Kepada petugas, IR mengaku mendapatkan tembakau gorila atau sintesis itu di daerah Kecamatan Curug, Kota Serang. Tembakau itu diperoleh tersangka setelah membeli melalui akun Instagram @_king.aslan seharga Rp12 juta.
“Kemudian tim melakukan pengembangan terhadap pemilik akun @_king.aslan, dan ditemukan petunjuk bahwa pemilik akun @_king.aslan berada daerah di Kota Bandung,” kata Wiwin didampingi Kasat Resnarkoba Polres Serang AKP M Ikhsan.
Berbekal informasi tersebut, Tim Opsnal Satresnarkoba Polres Serang langsung bergerak ke Kota Bandung. Kemudian pada Selasa sore, 28 November sekira pukul 16.00 WIB petugas berhasil menangkap tersangka MW selaku pemilik akun @_king.aslan dan WI saat nongkrong di Jalan Antapani.

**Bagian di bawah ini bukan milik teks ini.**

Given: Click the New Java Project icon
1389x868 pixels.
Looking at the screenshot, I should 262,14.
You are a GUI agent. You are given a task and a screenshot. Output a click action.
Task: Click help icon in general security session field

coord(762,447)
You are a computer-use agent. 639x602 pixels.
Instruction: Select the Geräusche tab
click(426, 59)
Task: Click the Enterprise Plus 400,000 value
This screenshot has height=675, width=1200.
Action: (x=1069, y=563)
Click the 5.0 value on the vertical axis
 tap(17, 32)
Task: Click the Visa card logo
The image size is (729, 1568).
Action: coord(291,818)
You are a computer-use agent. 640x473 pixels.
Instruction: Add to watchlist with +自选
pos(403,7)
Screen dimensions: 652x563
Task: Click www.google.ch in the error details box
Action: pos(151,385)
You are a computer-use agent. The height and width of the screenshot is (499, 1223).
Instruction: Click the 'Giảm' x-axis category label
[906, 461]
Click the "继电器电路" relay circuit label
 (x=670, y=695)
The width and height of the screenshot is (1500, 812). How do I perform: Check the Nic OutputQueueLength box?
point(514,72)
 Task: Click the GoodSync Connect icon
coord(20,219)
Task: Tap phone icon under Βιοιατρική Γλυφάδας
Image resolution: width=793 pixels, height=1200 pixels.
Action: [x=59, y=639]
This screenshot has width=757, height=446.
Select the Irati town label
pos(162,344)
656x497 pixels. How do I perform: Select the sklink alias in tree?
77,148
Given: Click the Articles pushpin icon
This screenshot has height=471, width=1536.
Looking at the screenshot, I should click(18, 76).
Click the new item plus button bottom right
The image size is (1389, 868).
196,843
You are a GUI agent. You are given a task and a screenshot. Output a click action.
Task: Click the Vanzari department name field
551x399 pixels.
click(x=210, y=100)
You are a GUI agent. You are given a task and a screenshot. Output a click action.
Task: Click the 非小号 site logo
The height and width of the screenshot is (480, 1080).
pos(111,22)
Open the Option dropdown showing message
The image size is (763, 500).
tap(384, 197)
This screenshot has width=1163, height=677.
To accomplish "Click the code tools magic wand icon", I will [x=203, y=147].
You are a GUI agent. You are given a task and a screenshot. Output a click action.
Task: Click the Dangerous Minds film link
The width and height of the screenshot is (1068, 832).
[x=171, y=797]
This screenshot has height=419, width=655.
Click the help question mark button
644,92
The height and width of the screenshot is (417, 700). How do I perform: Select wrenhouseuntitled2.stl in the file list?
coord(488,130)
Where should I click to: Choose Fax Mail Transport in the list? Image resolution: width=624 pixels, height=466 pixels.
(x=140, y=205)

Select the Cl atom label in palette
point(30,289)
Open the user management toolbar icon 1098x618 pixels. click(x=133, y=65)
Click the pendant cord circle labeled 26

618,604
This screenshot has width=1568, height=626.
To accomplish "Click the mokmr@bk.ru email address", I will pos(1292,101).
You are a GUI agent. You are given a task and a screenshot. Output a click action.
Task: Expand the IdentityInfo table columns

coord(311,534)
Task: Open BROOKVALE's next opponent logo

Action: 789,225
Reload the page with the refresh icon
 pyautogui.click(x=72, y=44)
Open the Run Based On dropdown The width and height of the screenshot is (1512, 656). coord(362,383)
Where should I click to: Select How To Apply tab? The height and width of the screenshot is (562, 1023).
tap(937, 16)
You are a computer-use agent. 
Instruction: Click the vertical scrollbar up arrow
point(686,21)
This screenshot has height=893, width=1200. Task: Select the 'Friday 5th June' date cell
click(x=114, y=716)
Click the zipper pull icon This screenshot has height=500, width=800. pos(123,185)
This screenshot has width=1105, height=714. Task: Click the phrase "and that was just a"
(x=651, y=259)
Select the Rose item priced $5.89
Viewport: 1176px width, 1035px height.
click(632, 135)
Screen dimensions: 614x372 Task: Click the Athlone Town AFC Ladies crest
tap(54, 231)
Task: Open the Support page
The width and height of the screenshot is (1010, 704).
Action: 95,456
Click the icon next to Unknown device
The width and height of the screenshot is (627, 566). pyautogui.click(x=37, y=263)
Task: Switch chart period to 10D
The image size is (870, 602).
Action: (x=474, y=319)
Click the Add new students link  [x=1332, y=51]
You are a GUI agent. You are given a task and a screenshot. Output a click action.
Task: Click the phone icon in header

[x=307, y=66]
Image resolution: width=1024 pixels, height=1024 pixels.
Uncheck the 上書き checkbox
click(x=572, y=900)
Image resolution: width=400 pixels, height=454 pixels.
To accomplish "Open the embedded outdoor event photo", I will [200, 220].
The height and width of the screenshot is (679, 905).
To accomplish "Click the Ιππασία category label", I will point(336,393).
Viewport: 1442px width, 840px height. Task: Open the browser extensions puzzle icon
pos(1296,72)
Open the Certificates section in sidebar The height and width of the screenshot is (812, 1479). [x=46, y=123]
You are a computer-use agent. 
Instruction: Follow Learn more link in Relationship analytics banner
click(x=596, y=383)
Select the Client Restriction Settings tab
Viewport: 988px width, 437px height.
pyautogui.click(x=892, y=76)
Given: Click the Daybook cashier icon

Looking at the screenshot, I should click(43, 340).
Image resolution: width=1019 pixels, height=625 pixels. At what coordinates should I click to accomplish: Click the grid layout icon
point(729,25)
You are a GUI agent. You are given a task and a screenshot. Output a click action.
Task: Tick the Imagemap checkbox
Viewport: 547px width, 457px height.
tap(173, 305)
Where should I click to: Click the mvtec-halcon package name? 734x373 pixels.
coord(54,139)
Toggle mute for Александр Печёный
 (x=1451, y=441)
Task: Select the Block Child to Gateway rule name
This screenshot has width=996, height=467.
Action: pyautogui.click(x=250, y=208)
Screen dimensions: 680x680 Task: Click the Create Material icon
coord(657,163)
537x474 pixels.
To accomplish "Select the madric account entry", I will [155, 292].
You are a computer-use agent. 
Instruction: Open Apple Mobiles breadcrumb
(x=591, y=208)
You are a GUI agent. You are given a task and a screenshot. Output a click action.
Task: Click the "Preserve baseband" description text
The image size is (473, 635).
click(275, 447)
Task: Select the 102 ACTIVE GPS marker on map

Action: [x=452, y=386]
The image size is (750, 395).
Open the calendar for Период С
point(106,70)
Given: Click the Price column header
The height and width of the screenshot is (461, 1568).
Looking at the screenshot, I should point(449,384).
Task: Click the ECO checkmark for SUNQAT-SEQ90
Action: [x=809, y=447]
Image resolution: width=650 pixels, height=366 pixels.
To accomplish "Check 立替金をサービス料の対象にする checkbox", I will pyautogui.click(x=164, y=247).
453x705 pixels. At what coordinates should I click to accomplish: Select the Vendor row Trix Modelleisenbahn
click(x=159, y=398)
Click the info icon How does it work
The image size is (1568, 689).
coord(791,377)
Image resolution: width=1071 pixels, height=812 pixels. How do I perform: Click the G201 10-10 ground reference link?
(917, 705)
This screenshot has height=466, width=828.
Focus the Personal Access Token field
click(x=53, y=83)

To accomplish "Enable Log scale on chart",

“Dari dalam tas pinggang yang ada pada tersangka WI ditemukan empat paket tembakau sintesis. Penggeledahan dilanjutkan di kamar aparetemen yang disewa kedua tersangka di daerah Pasteur, Kota Bandung dan ditemukan lima bungkus besar tembakau sintesis,” katanya
Dari hasil pemeriksaan terhadap warga Kabupaten Lebak dan Kota Tangerang ini, keduanya mengaku jika seluruh barang bukti tembakau gorila yang diamankan merupakan hasil produksi di apartemen di Kota Tangerang.
“Dari pengakuan kedua tersangka, petugas langsung bergerak ke apartemen di Kota Tangerang untuk melakukan penggeledahan dan diamankan peralatan pembuatan tembakau sintesis serta cairan kimia,” ungkapnya.
Kasat Resnarkoba Polres Serang, AKP M Ikhsan menambahkan, dari keterangan kedua produsen tembakau gorila tersebut, pembuatan barang terlarang itu sudah berjalan sekira enam bulan. Dalam menjalankan aksinya, keduanya menggunakan dan menyewa kamar apartemen agar dapat berpindah tempat.
“Penjualan barang haram ini dilakukan melalui media sosial dan pembeli mengambil pesanan di lokasi yang ditentukan para tersangka. Sasaran pembelinya adalah mahasiswa,” ungkapnya.
“Jadi antara penjual dan pembeli tidak saling kenal. Pembeli mengambil barang pesanan setelah mentransfer uang dan barang pesanan ditempel di lokasi yang ditentukan penjual. Total barang bukti tembakau sintesis dari ketiga tersangka seberat 2.467 gram,” sambungnya.
Ikhsan mengungkapkan, akibat perbuatannya ketiga tersangka dijerat Pasal 114 Ayat (2) Jo Pasal 132 Ayat (1) Jo 111 Ayat (2) UU RI Nomor 35 Tahun 2009 tentang Narkotika Jo Permenkes RI Nomor 30 Tahun 2023 tentang Perubahan Penggolongan Narkotika. “Ancaman hukumannya minimal enam tahun penjara,” tuturnya.